SUMAÚMA begins as a seed. It can only become a tree if you believe it is important to have a journalism platform like this on the planet-home we share. Our content will be open in all three languages, but we can only exist with your support. Rather than passive readers, we want to create a community along with those who have already chosen their side in the great battle of our time, a war that will last well beyond today’s adult generations. SUMAÚMA is an independent journalism platform that can only grow and stay alive if you feel it is important to have such a platform in your lifetime, and if this understanding translates into an ongoing donation.

With your support, SUMAÚMA  will be able to form a newsroom that can cover the rainforest not just in Brazil but across the Pan-Amazon regions and other biomes threatened by destruction. We want to build the journalistic capacity to report on major global debates and events from a rainforest perspective. With your support, SUMAÚMA can conduct more investigations, spark more debate, train more journalists. Your donation will be the water and sun that allows SUMAÚMA to grow from a seed into a tree. Without water or sun, without you, SUMAÚMA will die before it blooms.

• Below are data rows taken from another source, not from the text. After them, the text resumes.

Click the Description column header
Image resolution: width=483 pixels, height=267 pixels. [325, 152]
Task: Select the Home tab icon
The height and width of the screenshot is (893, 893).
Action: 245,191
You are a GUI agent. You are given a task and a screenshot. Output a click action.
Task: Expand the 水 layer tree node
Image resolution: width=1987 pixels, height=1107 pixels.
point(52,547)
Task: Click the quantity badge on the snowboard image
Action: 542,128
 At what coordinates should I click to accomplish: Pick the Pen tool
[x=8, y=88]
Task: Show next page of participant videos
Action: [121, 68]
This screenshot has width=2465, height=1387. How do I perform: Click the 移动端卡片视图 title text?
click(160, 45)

Living in war is not a choice; the war is here and all you need to do is open your window—or sometimes your faucet—to understand that it is advancing fast. Our only choice is whether or not to fight, a choice that has consequences for the present and future. We have chosen. Now it is your turn to choose.

We invite you to join us. Let’s SUMAÚMA-ize, let’s Amazonize!

Altamira, Middle Xingu, Amazon, Center of the World, September 1, 2022.